Cyanophage-host systems are some of the best-characterized host–virus models from the ocean. Stable, and seasonally variant, co-existing populations of viruses and their hosts have been observed in the field (Waterbury and Valois, 1993; Suttle and Chan, 1994; Marston and Sallee, 2003; Mühling et al., 2005; Sandaa and Larsen, 2006; Wang et al., 2011); isolate-based laboratory experiments have provided information on the genetic regulation of these interactions (Sullivan et al., 2003; Lindell et al., 2005; Zinser et al., 2009; Weinbauer et al., 2011). The correlations of 3H_415.5 (S-SSM7) and 3H_413.5 (Syn9 or Syn19) to Syn_A.I_1056.1 likely represent known host–virus interactions. The correlated bacterial OTU was a putative Synechococcus; specifically, Synechococcus WH 8109 (original host for Syn19 and S-SSM7) has an empirical ARISA length of 1055 bp, which falls within the OTU-labeled Syn_A.1_1056.1. Other Synechococcus spp. yield ARISA fragments of similar lengths. Both Syn9 and Syn19 have wide host ranges and are capable of infecting Prochlorococcus and Synechococcus (Sullivan et al., 2003). Host range data on S-SSM7 (3H_415.5) and S-SM2 (3H_408.9), to our knowledge, is unavailable, although both were isolated from Synechococcus sp. isolates (Sullivan et al., 2010). With that knowledge, we posit that these specific correlations between viral and putative Synechococcus WH8109-like OTUs 1053 and 1056 represent detection of an ongoing lytic relationship in the surface ocean.

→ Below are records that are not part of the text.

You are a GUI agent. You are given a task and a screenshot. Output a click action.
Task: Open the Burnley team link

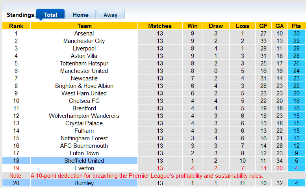(x=84, y=183)
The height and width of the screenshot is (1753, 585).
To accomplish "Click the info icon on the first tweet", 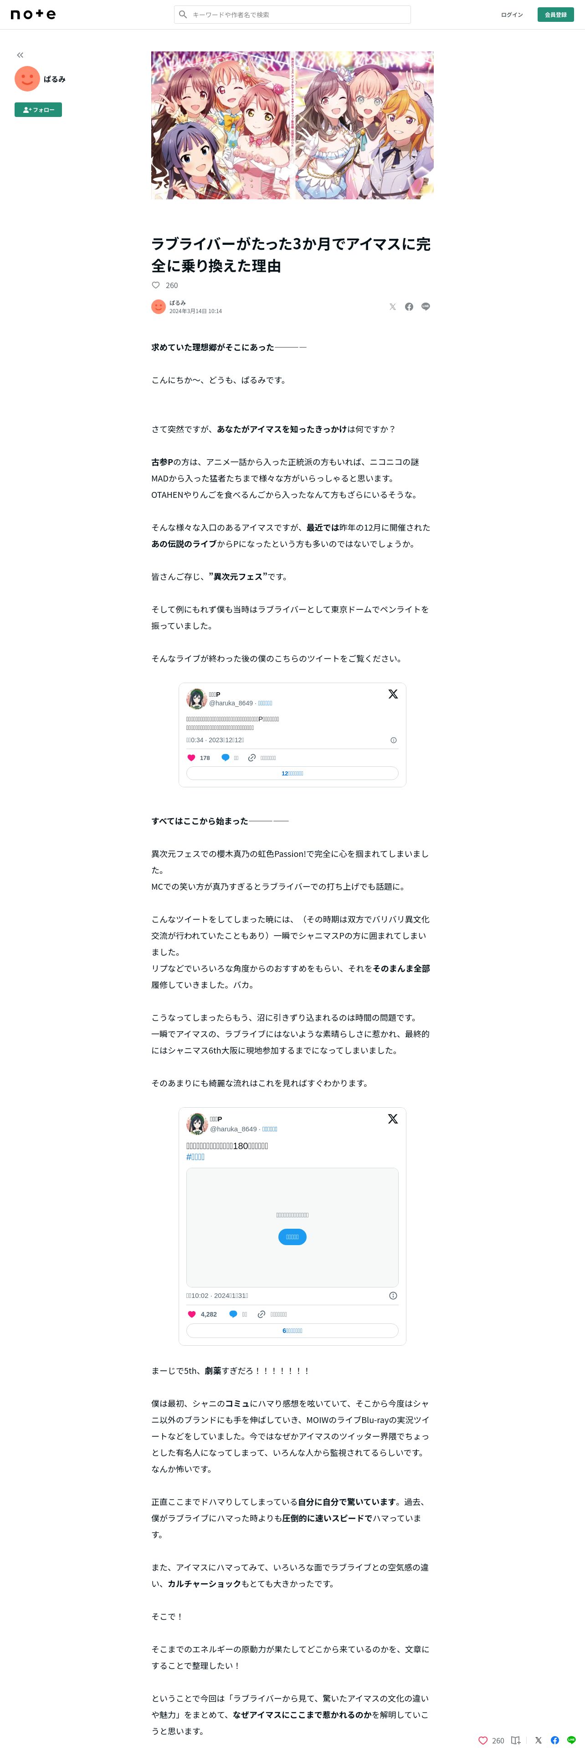I will (394, 740).
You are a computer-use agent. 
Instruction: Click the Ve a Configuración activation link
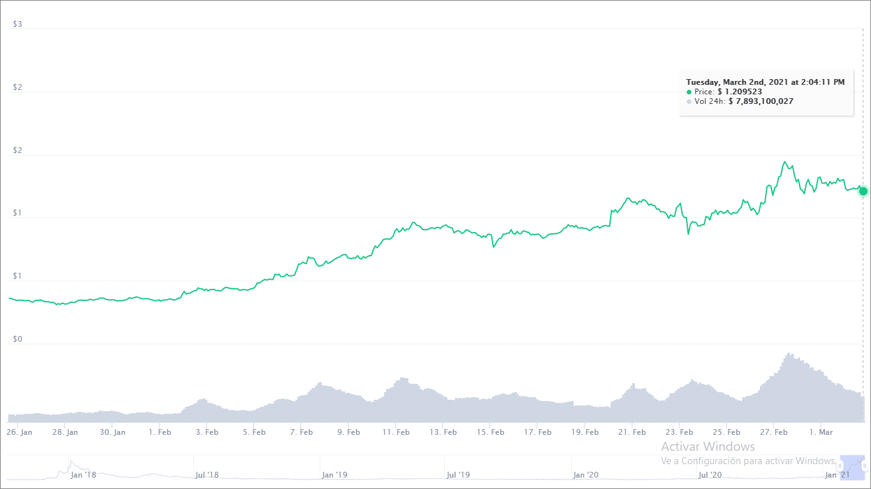[747, 460]
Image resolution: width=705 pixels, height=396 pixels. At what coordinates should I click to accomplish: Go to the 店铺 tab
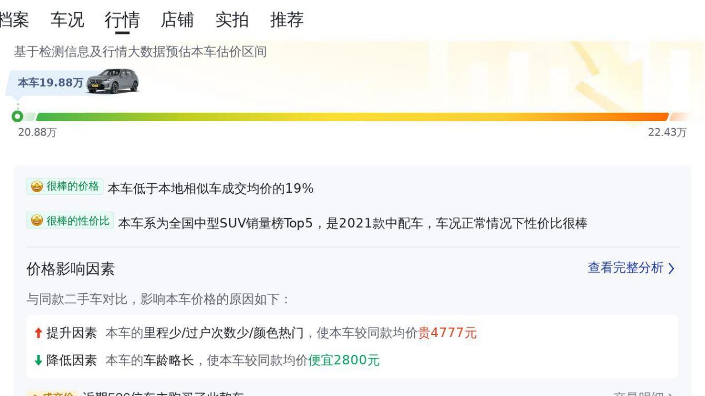click(177, 20)
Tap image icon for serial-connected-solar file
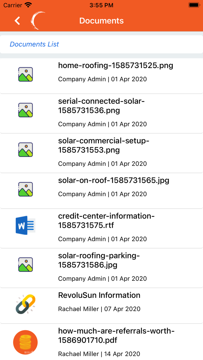The width and height of the screenshot is (203, 360). tap(26, 110)
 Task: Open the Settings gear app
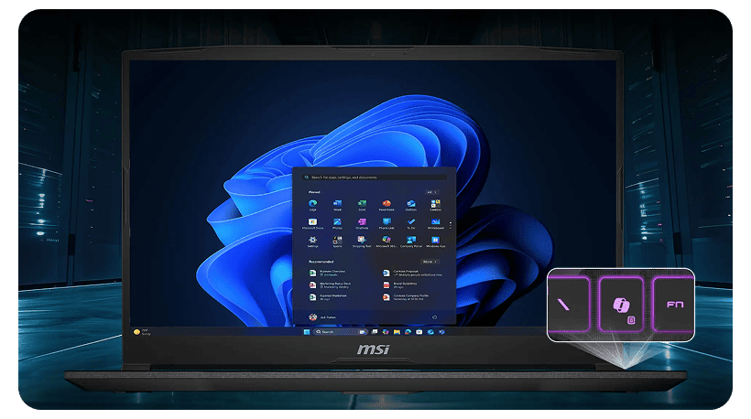pyautogui.click(x=313, y=242)
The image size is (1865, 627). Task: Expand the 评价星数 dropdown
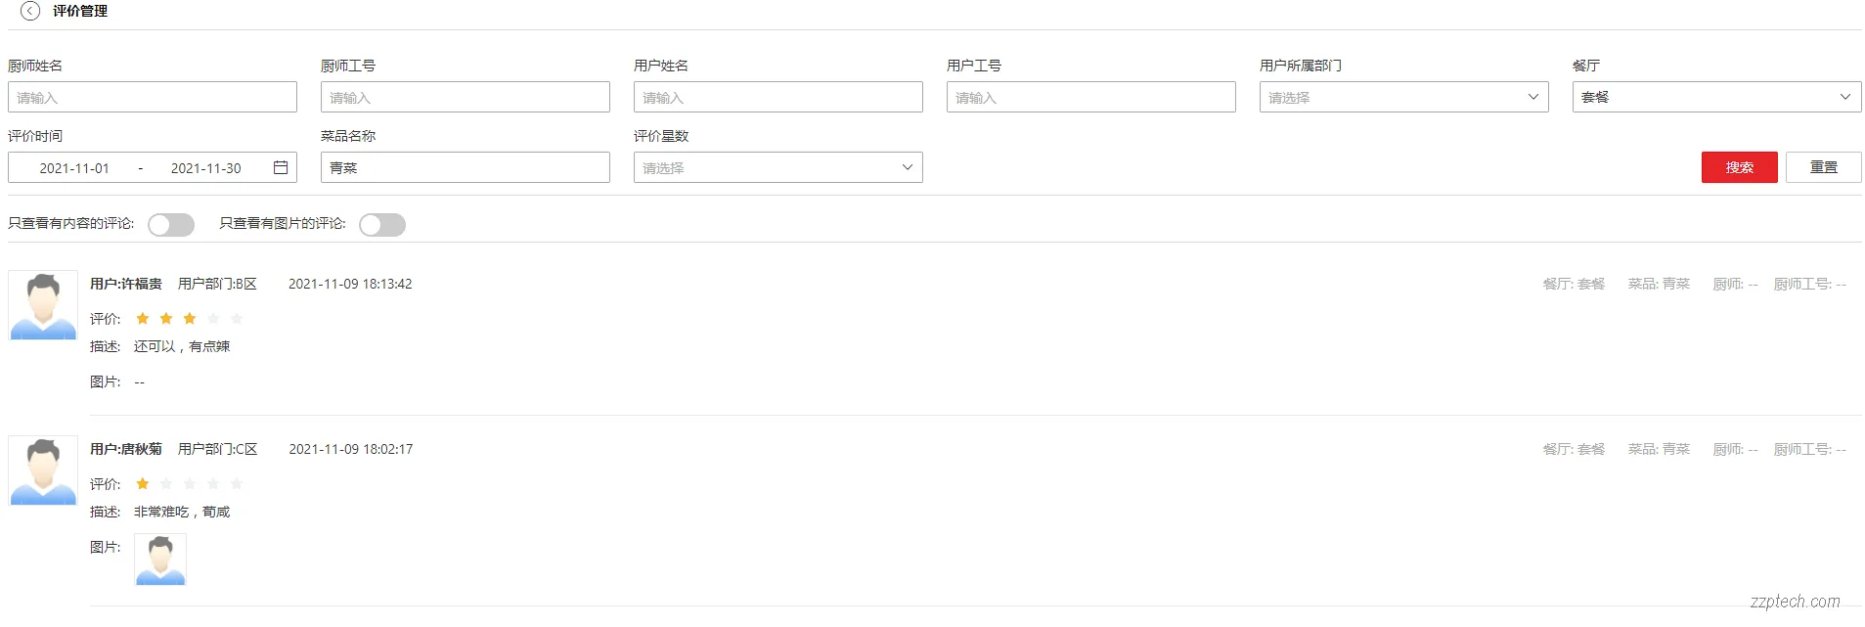(777, 167)
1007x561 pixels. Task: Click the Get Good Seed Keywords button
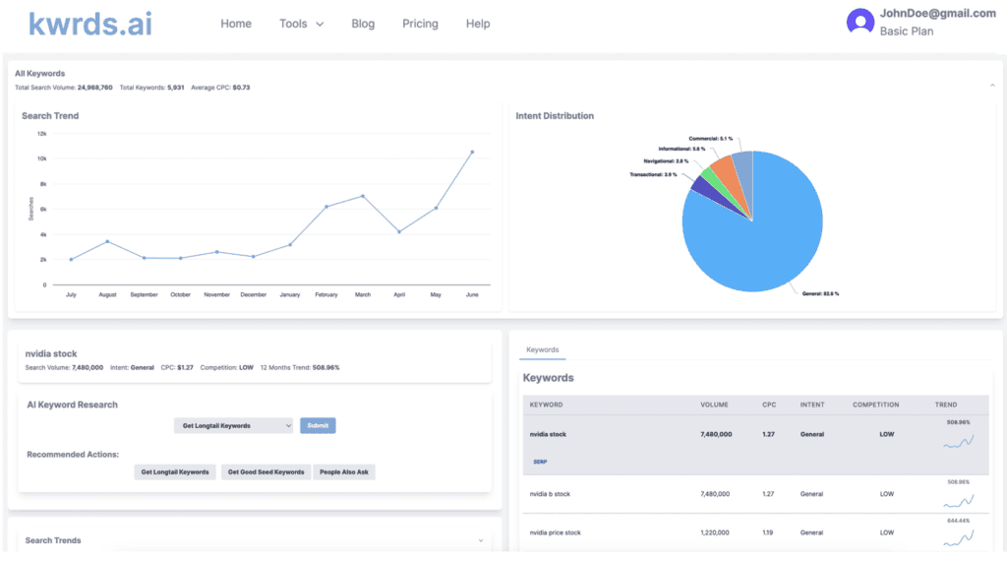click(266, 472)
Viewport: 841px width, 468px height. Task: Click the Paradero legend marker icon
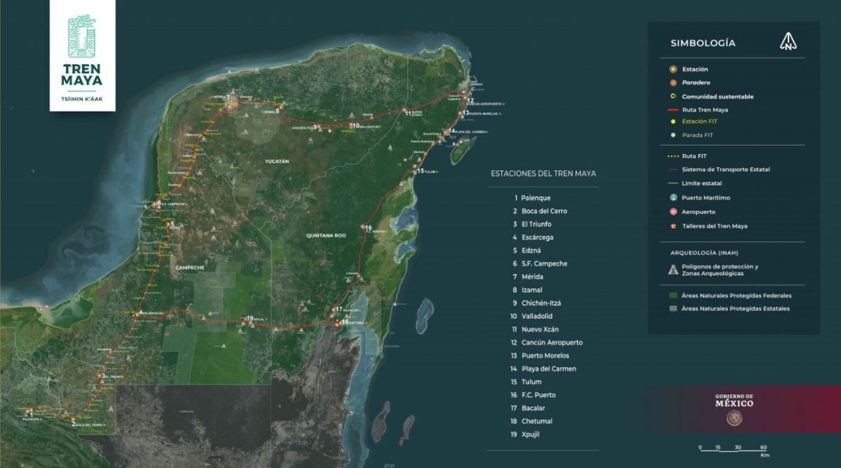coord(673,83)
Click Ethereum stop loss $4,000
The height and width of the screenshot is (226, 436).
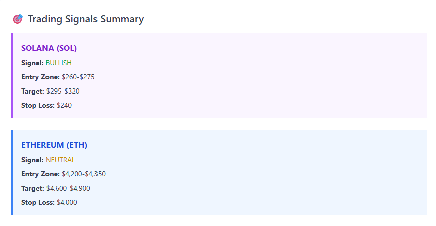coord(67,203)
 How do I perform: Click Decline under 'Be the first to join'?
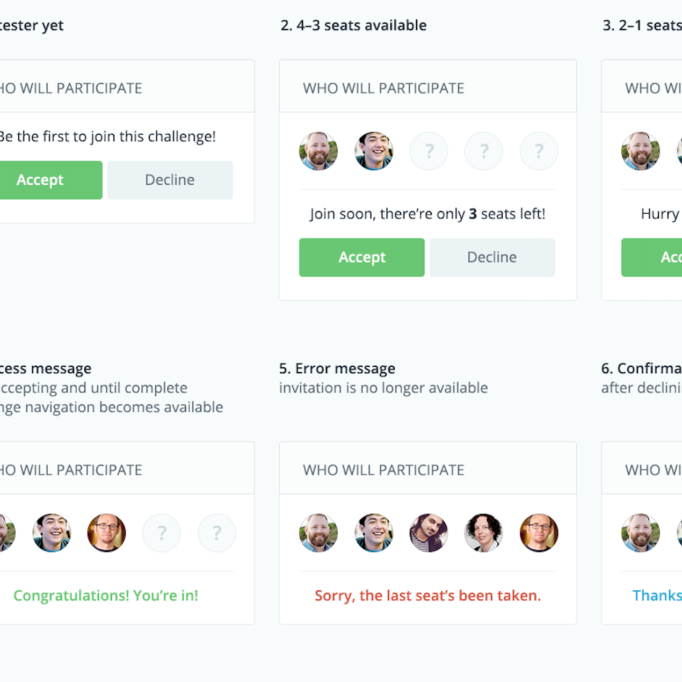point(170,180)
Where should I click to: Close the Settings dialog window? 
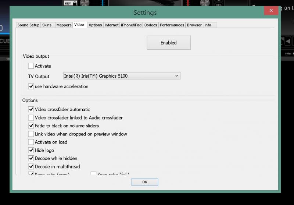(271, 11)
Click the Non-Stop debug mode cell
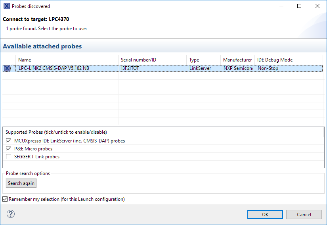327x225 pixels. (268, 68)
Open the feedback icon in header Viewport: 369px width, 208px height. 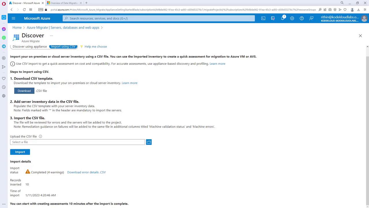pos(311,18)
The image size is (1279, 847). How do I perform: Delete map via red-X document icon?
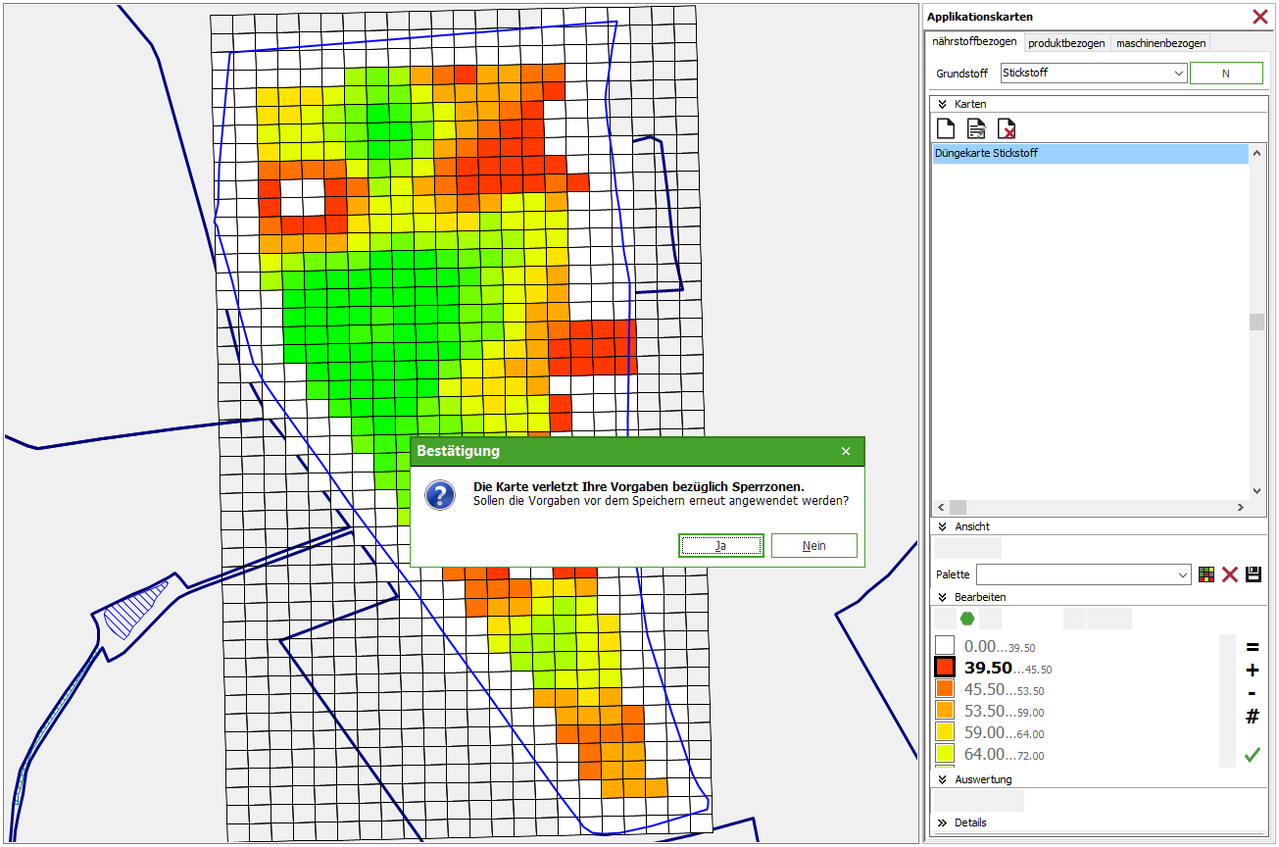[x=1007, y=128]
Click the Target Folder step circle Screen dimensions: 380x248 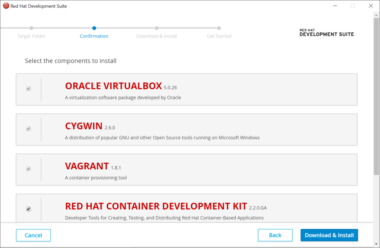pos(32,28)
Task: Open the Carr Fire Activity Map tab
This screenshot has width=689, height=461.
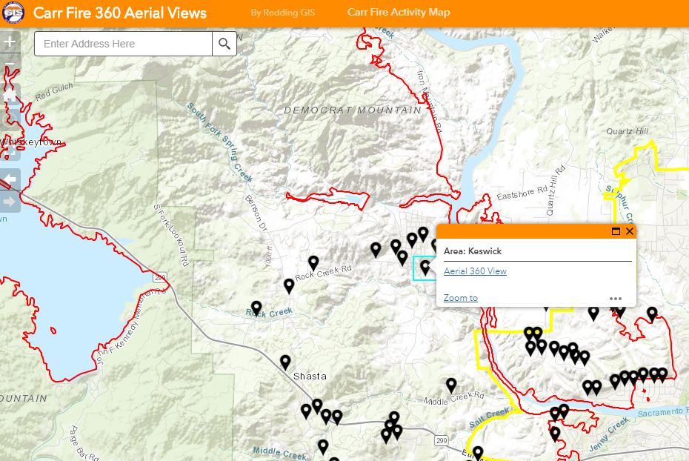Action: (398, 13)
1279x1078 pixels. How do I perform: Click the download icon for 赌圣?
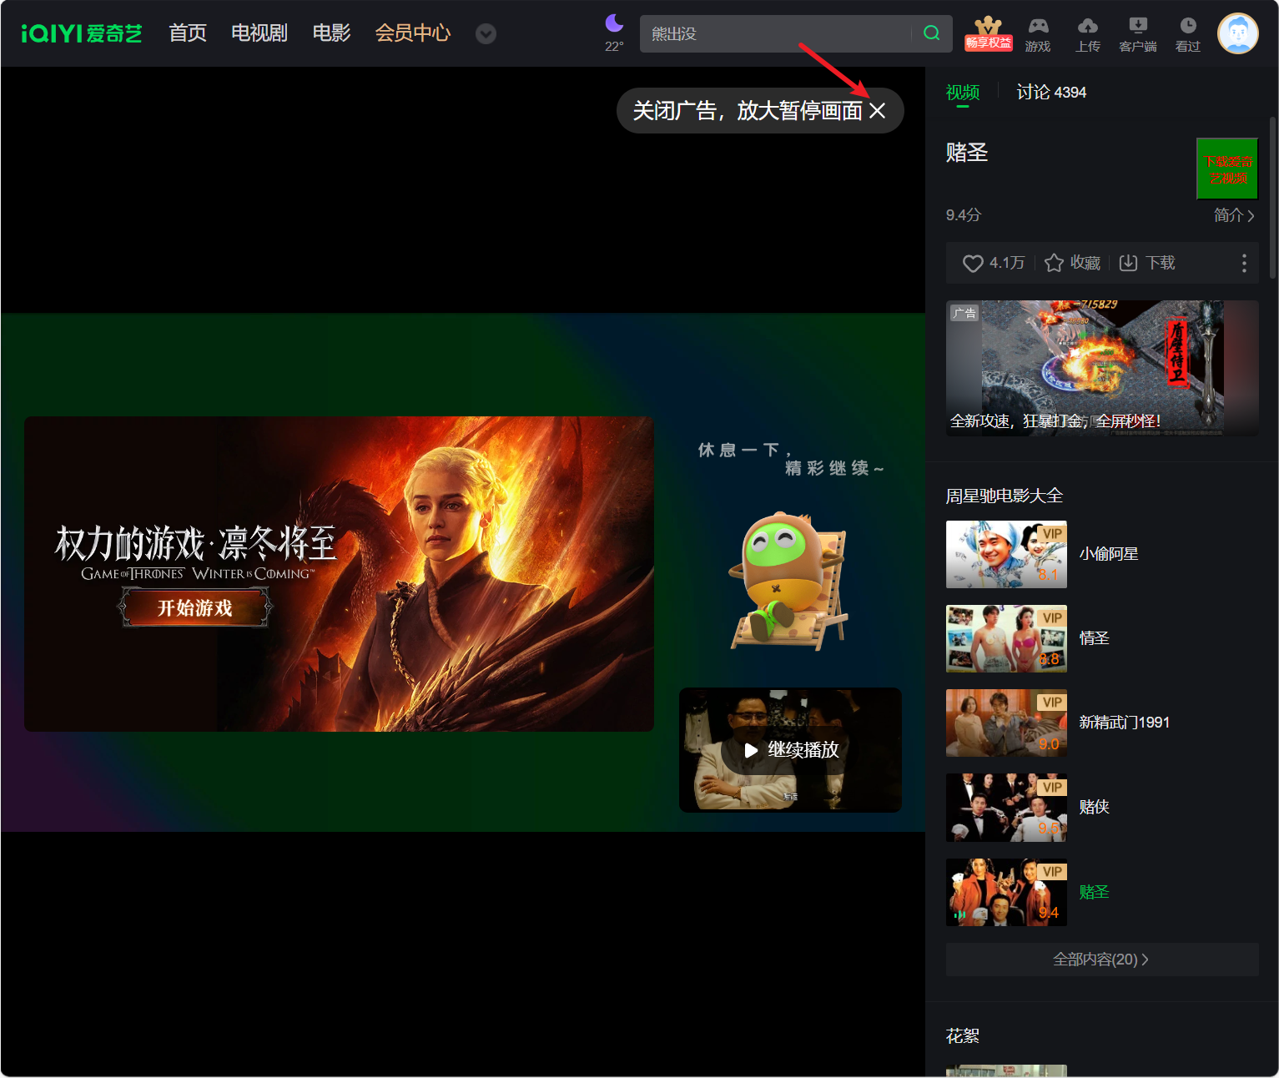(1128, 263)
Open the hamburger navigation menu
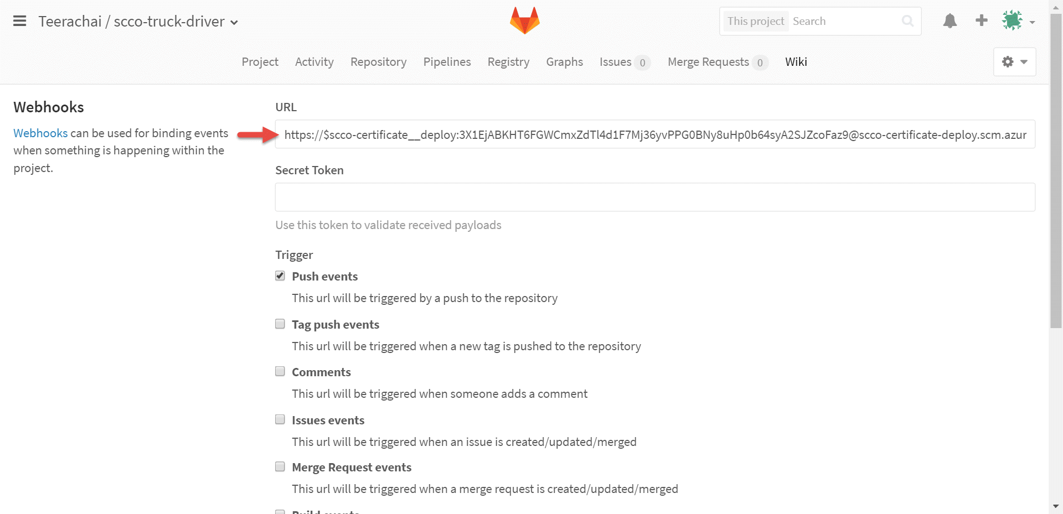 pyautogui.click(x=19, y=20)
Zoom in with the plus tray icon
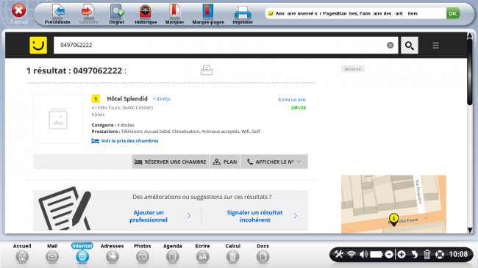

Each cyanobacterial OTU in this network was correlated to at least one other bacterial (non-cyanobacterial) OTU, many of which were known heterotrophs. Prior studies reported that growth rates of Synechococcus are positively affected by lysis of co-occurring heterotrophic bacteria (Weinbauer et al., 2011), and the presence of heterotrophic bacteria in culture with Prochlorococcus either significantly improved or inhibited growth depending on the co-cultured taxa (Sher et al., 2011). The network’s ring structure between these OTUs highlights potential redundancy within the cyanobacterial niches. The main ring includes a series of positively correlated cyanobacterial OTUs with and without delays, potentially illustrating a succession of cyanobacteria. All correlations point toward a positively correlated inner ring of three Prochlorococcus, one Synechococcus and three other heterotrophic bacterial OTUs (highlighted in Figure 5), suggesting that this group forms a guild or clique that follows Synechococcus (upper right) or other Prochlorococcus OTUs (from the left). Thus, these bacteria–bacteria links may identify which bacteria help form unique cyanobacterial cliques, alongside the established environmental features.

Conclusions

Monthly microbial community analysis at SPOT provided a mechanism for exploring relationships between individual bacterial, protistan and viral taxa that influence the seasonal variability in the surface ocean. Ecological relationships in the ocean are complex and the association networks presented here likely represent stable relationships between microbes observed in situ. eLSA has been applied to determine potential interactions that may represent boom-bust relationships over shorter daily timescales (Needham et al., 2013), and others that may occur consistently and have particular ecological significance over longer monthly timescales were shown here. Connectivity of OTUs and observation of independent interconnected clusters indicated that microbial communities are full of potential niches that warrant further investigation. Protistan–bacterial associations were far fewer than virus–bacteria associations, and their connectivity may reflect relative non-selective or size-selective interactions as compared with the web of virus–bacteria interactions that may reflect a virus’ host range. The dominance of positive over negative correlations suggests that on this monthly and seasonal timescale, viral OTUs may be primarily controlled by host availability (that is, viruses following the hosts). The microbial association networks identified factors that were highly correlated to specific OTUs, such as cyanobacteria, and the persistence of those relationships over time. Our association networks support the paradigm that microbes are regulated by both bottom-up and top-down controls, and our findings add another layer of complexity to the bacterial response to changing microbial counterparts and environmental conditions.